**Task description**
Find "Task: Click the printer icon in toolbar" in the listing below, then set down only that line and each later line, unchanged, leaving out pictures.

**Listed records**
..............................

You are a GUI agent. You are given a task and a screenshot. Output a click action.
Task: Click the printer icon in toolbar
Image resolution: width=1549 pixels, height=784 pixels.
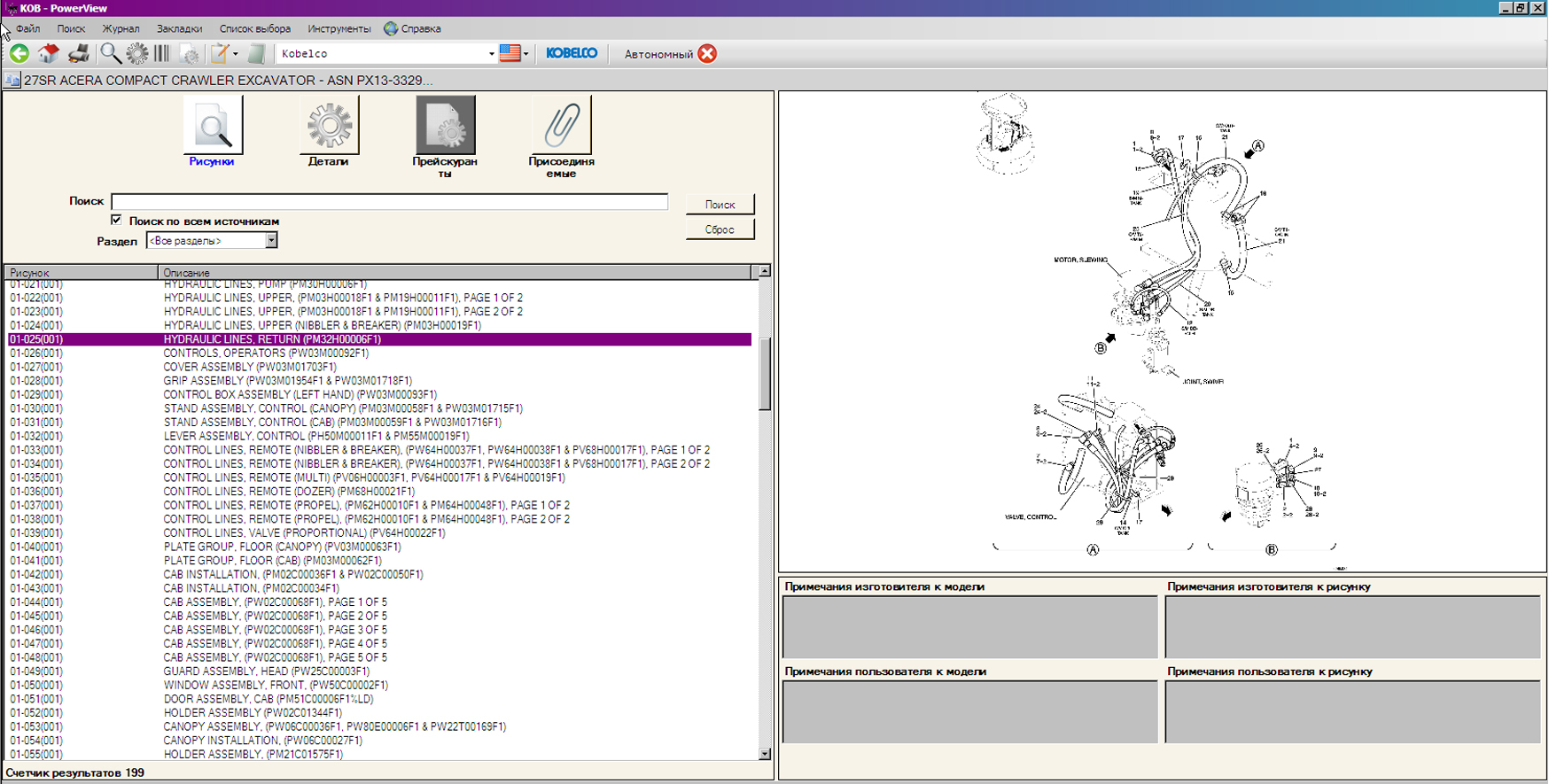click(79, 54)
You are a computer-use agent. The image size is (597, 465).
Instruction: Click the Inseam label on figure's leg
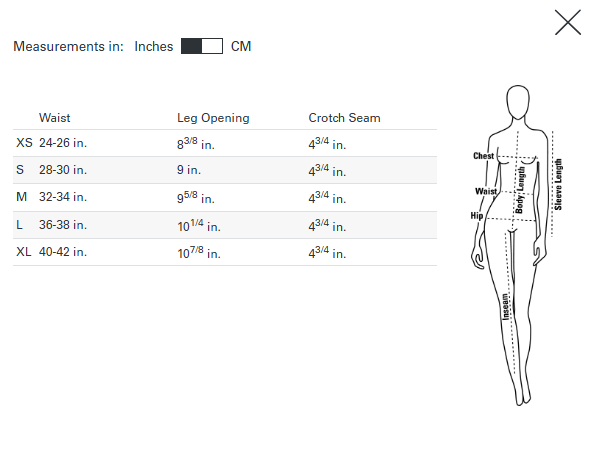[x=505, y=307]
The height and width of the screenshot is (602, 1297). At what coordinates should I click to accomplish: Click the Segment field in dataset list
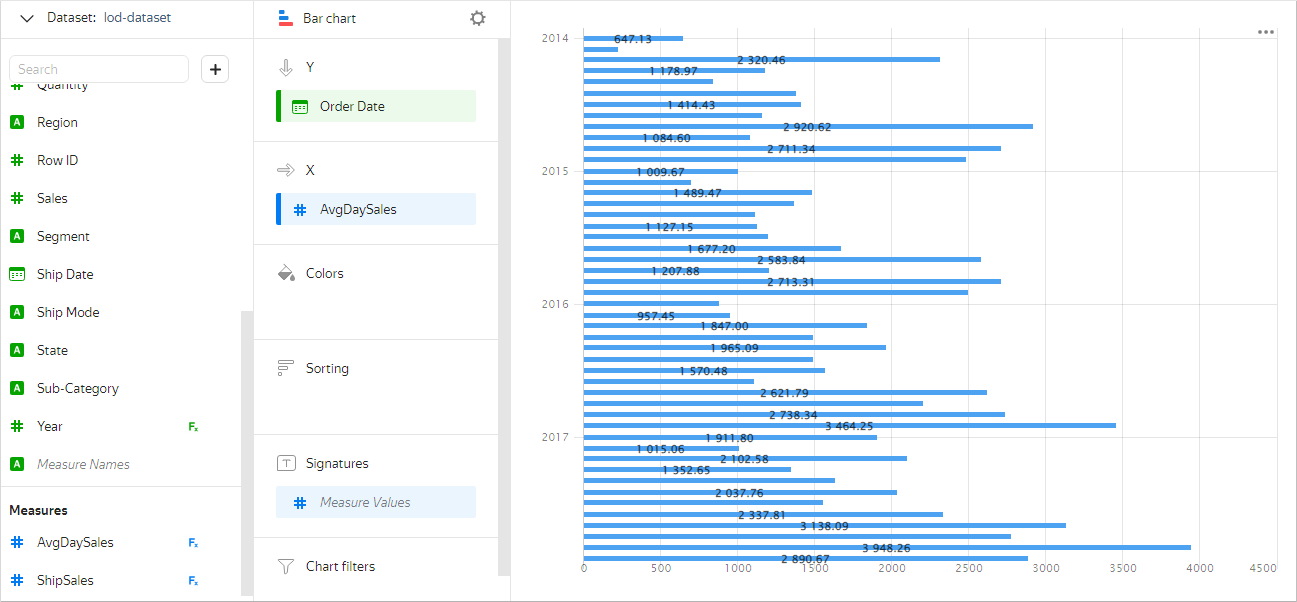63,236
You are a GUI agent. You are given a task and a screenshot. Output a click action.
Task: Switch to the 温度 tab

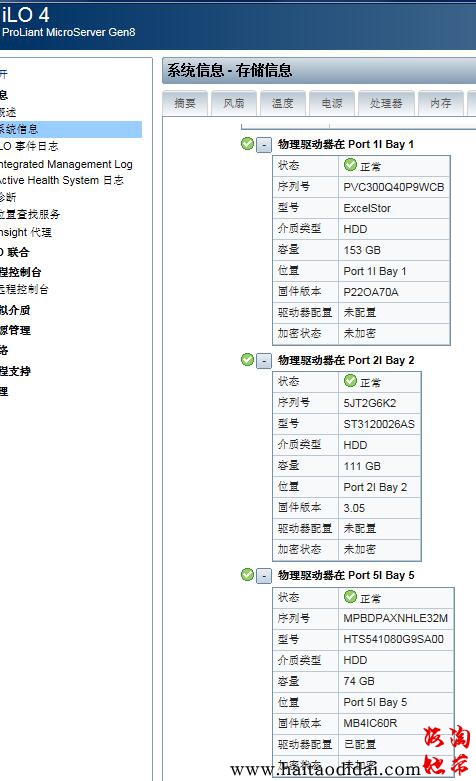[282, 104]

..............................

**Result below**
Task: Click the printer icon in toolbar
Image resolution: width=1549 pixels, height=784 pixels.
click(79, 54)
You are a computer-use agent. The image size is (597, 465).
Instruction: Click the Inseam label on figure's leg
[x=505, y=307]
The height and width of the screenshot is (602, 1297). At what coordinates should I click to accomplish: Click the Segment field in dataset list
63,236
You are a GUI agent. You are given a task and a screenshot. Output a click action.
Task: Switch to the 温度 tab

[282, 104]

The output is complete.